Part 2 lesson 11 wiki


(Arvind Nagaraj) #135

This is fast approximate nearest neighbors…the guy who built the nearest neighbors for spotify, also invented a method called annoy benchmarked all these methods - nmslib is the most incredibly fast way to find nearest neighbors in high dim vector space.

The other way to do this is k-means clustering (or even better, vector quantization) - but for this example, fast approx KNNs work really fast.


(unknown) #136

Is this the source paper? : http://papers.nips.cc/paper/5204-devise-a-deep-visual-semantic-embedding-model.pdf


(Divyansh Jha) #137

this devise thing was magical!


(Phani Srikanth) #138

Personally, I enjoyed the last 20minutes like anything. The ease and the elegance with which the concept was explained and the simplicity of the implementation with what we already know from fastai library was quite phenomenal.


(Even Oldridge) #139

On the approximate nearest neighbors front, a friend has a great blog post outlining the tradeoffs of precision vs performance that’s definitely worth checking out.

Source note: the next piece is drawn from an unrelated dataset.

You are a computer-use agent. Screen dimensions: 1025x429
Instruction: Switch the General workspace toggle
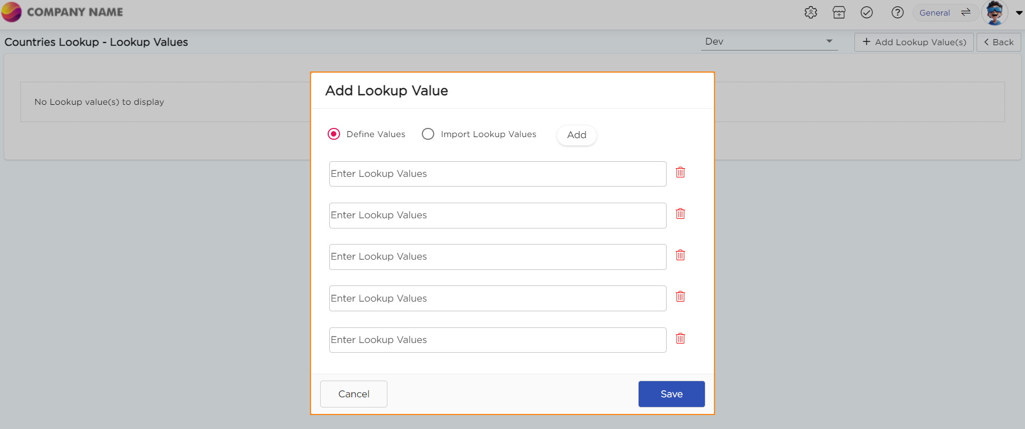(x=965, y=12)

http://www.benfrederickson.com/approximate-nearest-neighbours-for-recommender-systems/

One thing that’s worth noting is that if you’re building a production system FAISS on GPU is an order of magnitude faster than NMSLib. NMSLib runs at 200,000 QPS (Queries per second) in batch mode on the CPU (Core i7-7820x), and the GPU version of Faiss runs at 1,500,000 QPS on a 1080ti.

Faiss used to be a pain to setup but I believe they recently added pip support. I’m not sure if that includes the GPU aspect, but it’s worth considering if you need to do this at scale.


(Jeremy Howard) #140

The validation set doesn’t need to backprop, so it uses have the memory, so we can use a bigger batch size to run it faster.


(Jeremy Howard) #141

Nope - seems reasonable :slight_smile:


(Jeremy Howard) #142

Without a 2nd linear layer it’s just a linear model, not a neural net!


(Jeremy Howard) #143

Yes I expect so - I don’t know if it would help; it’s basically the same idea as cyclegan. I’m not really fully up to date on the translation literature, so dunno if this has been done before…


(Vineet) #144

Does anyone know the original attention paper that jeremy discussed…i think i missed that…he was mentioning 2 papers useful to read ??


(Jeremy Howard) #145

There is an “attentive language model” paper that claims good results. I haven’t tried it.


(Jeremy Howard) #146

https://arxiv.org/abs/1409.0473


(Jeremy Howard) #147

An hour or so


(Jeremy Howard) #148

Yup. Rather foolishly I think they’re both required params, which isn’t ideal!


(Jeremy Howard) #149

Can I ask a favor - the top wiki post hasn’t been edited yet, but there’s lots of good links and resources in the replies here. If anyone has a moment would you be so kind as to add them to the top post?

I need to go to bed! :slight_smile:


(Jeremy Howard) #150

Oops turns out I forgot to make the top post into an actual wiki! Fixed now…


(Arvind Nagaraj) #151

Thanks for a great class, Jeremy!
Fish-in-nets : I’ve been waiting forever to hear you speak about DeVise again!


(Mike Kunz ) #152

Why not cluster the data set. That’s the point.


(chunduri) #153

I think the limit set for the loop is longest sentence length possible, so it will never truncate before EOS.


#154

Jeremy mentioned in the video we can now download has the link from Kaggle. Does anyone have the link? I can find the object detection challenge but not the usual classification challenge.